The result is a profit-making show, at last, however: We covered our costs on Thursday – we have six days to make the price of a slap up meal for the team in the dark days of September once the air is sucked out of Edinburgh and the Festival is over!
My best moment so far was fliering the same family again by mistake as they ate al-fresco macaroni cheese in George Square, and having the daughter ask her mum if she could go again because she’d enjoyed it so much the first time!
Our draft leaflet is nearly ready to go to press and behind the scenes frenzied artistic talent being mined to get pictures for all our stories. It is an interesting balance between cartoon illustration of every point and more fluid images which allow the story hearer’s imagination full play. We are highlighting images for the songs because we hope that helps our audience to sing along. It is also interesting deciding which scene from each story would benefit from an image and working with emphasis and even misdirection as we draw the slides over. It will be a great test of the format if we can gather enough audience into the function room at Bar Revolution! I’m looking out for nice comfortable shoes to go flyering in!!
Just seven weeks to go till our Edinburgh Free Fringe Debut (11.10 to 12 at Revolution Function Room in Chambers Street – a 22 day run with a 50 minute childrens Kamishibai show) and we’ve still to finalise the programme let alone draw pictures! A huge amount of behind-the-scenes ‘business’ has gone on with paint, saws, fireproofing spray and unusual trolleys to accomplish the set – I may even have found a solution to allow us to use the bicycle as the stage at last – but none of it is putting stories into our mouths yet!
We do have a vague outline, however. With Maria busy on the Minnie Lindsay project for the October Storytelling Festival (of which more anon) I only have her for the final week when we will reprise Dagba. Week one will be shared with Ines Alvarez and we will make a show about animals using the elephant in the forest ‘silent movie’ motif I originally designed the Kamishibai for nearly 18 months ago now. Week 2 will feature Beverley Casebow and I making a nice flow with Scottish Myths – I am delving into Glasgow playground songs and ditties to find our ‘poem’ though I am also contemplating Coulter’s Candy or Three Craws on a Wa’…. Decisions decisions!

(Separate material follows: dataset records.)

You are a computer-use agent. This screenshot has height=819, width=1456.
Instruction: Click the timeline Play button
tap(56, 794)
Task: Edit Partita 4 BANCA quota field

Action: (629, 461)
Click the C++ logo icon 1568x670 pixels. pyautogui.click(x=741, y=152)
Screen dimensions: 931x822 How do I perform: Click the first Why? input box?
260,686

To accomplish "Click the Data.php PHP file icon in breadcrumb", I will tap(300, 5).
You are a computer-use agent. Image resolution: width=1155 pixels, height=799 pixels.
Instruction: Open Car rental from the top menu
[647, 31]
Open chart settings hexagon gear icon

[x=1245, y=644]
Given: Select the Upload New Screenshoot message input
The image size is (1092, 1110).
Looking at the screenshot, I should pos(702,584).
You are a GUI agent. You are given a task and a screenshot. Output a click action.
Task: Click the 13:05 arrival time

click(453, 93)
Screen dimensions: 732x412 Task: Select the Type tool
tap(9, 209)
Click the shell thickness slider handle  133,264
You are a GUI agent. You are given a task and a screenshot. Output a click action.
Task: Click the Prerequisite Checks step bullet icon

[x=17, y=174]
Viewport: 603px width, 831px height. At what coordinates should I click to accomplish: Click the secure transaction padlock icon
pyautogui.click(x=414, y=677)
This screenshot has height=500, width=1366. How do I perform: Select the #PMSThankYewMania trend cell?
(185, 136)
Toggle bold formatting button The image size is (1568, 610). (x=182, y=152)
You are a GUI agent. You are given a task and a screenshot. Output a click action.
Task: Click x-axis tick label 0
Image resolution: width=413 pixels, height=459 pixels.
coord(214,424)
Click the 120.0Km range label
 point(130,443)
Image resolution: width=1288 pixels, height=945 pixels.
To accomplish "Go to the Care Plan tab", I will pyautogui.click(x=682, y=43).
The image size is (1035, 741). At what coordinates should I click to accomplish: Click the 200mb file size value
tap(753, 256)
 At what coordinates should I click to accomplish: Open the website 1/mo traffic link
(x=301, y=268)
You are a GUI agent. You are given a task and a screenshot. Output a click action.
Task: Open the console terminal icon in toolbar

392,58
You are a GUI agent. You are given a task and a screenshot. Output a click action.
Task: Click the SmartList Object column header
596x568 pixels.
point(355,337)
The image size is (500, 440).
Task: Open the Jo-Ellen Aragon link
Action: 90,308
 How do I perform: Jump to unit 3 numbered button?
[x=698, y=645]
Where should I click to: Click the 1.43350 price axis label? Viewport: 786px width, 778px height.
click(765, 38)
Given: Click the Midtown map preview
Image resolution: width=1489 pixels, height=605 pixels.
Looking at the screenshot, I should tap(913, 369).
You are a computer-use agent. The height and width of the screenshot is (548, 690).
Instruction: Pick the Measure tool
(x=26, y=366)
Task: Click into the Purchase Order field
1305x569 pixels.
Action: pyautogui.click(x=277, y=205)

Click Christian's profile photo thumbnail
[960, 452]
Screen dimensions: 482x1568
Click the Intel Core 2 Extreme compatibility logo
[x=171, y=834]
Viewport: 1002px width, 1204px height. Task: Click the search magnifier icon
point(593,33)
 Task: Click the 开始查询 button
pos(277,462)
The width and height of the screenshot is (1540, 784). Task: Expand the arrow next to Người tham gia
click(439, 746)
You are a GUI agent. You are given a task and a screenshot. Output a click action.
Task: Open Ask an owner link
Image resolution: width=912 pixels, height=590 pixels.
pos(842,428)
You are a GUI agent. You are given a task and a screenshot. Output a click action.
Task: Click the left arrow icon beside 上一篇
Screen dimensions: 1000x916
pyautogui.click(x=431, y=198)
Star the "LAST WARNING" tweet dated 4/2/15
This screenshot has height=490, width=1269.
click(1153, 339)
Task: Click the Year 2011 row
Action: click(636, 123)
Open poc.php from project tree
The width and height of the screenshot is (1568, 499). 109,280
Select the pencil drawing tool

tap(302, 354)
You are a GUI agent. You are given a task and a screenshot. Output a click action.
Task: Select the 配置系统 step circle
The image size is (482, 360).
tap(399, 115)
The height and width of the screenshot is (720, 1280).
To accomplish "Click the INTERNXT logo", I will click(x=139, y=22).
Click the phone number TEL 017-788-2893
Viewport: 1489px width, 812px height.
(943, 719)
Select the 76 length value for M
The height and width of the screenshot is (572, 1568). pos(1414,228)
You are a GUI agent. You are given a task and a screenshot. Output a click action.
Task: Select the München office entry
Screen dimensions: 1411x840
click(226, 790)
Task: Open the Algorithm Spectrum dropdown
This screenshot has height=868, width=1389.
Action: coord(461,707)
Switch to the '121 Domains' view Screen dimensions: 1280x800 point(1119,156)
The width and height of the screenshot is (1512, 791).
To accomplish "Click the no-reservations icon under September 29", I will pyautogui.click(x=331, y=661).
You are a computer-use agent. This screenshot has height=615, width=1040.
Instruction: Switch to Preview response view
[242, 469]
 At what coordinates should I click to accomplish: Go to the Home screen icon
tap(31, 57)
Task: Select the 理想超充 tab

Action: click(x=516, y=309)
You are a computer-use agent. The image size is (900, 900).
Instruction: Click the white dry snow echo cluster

I can’t wait to call myself an Edinburgh Fringe Performer!
Home after a fabulous day at the Retreat in Glen Esk on the hottest Easter Sunday on record – a timely reminder of the theme of our show, but what a glorious setting in the bowl of the glen, and lovely last two audiences in our puppet festival debut. We were keeping a record of the offerings for the most beautiful palace in the world: so far we’ve had libraries, and video games (of course!) gold, princesses, queens, gyms, spas, golden flags, theatres, chocolate bars, and today we got some mermaids – sparkling mermaids sitting in pools lined with pure marble listening to the fountains playing and whirlpool slides … a wonderful palace finale to our little tour
Dagba is resting now, until his next great outing in the Edinburgh festival fringe in August and possibly a slot in the Storytelling Centre in the Autumn if we can fit it in!
On to the next projects, which might include some fishy tales from Scottish mythology depending how our drawing skills develop!
A great day ‘instagramming’ our way around our various transport links between the two Edinburgh Libraries – Oxgangs to Moredun where we told to VERY different audiences. I feel I’ve still a long way to go in captivating a free range audience, but the shows in dedicated rooms went excellently which is encouraging for the development of our little peice in the future!